§ RECORDED INFORMATION
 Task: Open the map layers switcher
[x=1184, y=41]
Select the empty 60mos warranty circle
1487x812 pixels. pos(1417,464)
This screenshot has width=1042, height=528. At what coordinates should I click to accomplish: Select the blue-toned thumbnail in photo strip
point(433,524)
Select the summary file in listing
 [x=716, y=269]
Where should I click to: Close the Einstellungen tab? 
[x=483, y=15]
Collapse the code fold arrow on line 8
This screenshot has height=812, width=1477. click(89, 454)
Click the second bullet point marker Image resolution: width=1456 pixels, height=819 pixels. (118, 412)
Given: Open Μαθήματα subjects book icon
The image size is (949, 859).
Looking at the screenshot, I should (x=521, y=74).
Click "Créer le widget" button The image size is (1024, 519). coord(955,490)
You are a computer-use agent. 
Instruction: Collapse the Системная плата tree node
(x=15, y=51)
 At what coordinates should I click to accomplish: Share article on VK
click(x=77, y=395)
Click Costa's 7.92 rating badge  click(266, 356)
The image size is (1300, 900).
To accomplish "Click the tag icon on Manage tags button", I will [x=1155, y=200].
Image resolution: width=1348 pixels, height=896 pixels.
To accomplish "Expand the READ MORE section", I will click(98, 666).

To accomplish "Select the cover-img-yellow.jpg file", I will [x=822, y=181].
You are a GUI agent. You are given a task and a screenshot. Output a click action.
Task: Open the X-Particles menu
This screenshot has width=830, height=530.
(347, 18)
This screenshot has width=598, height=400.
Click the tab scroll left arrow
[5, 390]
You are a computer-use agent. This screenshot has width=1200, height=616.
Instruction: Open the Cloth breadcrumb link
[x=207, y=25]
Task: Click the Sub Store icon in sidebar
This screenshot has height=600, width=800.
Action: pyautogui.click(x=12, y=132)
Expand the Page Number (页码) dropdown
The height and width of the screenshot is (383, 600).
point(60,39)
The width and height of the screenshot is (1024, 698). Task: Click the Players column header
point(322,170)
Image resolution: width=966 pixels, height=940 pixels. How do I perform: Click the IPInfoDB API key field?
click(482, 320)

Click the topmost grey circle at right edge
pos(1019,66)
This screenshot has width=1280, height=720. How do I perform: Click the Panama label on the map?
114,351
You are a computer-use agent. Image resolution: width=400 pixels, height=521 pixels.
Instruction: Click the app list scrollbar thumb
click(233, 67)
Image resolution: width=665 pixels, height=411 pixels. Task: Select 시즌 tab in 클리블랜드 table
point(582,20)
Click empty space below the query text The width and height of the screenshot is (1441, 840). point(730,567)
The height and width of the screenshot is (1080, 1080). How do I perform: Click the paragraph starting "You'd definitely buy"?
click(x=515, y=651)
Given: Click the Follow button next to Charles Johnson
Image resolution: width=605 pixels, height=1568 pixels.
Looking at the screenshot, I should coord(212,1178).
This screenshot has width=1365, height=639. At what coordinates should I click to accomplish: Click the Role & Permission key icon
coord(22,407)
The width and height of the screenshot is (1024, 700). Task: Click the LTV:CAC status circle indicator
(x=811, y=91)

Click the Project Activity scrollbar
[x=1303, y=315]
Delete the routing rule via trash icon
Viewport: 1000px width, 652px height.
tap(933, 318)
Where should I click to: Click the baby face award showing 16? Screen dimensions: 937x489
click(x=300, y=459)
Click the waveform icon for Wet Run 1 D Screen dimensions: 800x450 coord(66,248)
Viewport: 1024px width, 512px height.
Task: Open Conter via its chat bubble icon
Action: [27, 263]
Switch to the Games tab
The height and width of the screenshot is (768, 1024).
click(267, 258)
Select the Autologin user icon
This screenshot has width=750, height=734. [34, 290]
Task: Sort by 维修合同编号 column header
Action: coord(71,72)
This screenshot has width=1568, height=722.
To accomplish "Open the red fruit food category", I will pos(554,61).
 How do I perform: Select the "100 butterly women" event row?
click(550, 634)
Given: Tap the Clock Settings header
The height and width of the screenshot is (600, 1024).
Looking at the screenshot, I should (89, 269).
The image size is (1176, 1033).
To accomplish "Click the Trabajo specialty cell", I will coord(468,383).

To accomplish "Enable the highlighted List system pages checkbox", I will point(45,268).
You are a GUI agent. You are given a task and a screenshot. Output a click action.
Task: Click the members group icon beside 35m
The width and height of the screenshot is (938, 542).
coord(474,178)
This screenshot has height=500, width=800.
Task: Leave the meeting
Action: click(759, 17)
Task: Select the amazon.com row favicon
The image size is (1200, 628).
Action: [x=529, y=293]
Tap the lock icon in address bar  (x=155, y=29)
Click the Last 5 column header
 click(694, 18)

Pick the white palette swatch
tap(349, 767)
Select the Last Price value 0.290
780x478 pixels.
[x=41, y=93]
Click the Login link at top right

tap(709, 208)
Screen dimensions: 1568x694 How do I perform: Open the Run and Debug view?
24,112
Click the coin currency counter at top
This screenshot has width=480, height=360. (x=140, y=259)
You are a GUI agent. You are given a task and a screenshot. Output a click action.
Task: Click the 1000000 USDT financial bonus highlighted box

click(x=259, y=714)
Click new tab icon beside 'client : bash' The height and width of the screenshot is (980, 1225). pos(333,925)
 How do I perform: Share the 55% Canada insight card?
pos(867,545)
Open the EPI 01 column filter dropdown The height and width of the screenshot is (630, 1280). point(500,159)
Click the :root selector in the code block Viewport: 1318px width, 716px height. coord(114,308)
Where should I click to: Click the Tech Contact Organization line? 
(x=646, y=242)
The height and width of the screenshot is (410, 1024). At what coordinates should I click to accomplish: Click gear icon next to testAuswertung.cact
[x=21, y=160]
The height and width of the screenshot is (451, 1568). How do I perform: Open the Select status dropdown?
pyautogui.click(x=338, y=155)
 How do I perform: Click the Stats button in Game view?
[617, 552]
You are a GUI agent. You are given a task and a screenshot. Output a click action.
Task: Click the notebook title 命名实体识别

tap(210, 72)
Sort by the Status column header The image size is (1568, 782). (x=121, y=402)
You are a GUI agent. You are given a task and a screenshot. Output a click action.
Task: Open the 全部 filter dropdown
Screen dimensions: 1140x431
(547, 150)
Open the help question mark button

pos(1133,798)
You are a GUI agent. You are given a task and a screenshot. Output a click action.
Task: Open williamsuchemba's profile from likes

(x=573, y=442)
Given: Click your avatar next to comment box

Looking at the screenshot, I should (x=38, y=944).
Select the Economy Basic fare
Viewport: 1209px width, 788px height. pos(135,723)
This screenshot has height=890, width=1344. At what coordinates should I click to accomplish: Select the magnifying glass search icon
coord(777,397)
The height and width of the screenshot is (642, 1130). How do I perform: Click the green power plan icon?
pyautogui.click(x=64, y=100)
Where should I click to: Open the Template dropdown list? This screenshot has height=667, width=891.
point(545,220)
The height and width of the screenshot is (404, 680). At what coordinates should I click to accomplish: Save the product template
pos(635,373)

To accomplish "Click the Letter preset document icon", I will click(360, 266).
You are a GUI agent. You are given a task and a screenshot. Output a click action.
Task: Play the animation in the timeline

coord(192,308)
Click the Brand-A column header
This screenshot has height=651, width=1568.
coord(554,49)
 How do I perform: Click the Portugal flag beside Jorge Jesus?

§ ASSIGNED TASK
Look through the records above and please copy every line in which the string "beside" occurs.

§ FINISHED TASK
Task: Click the members group icon beside 35m
Click new tab icon beside 'client : bash' The height and width of the screenshot is (980, 1225). pos(333,925)
 How do I perform: Click the Portugal flag beside Jorge Jesus?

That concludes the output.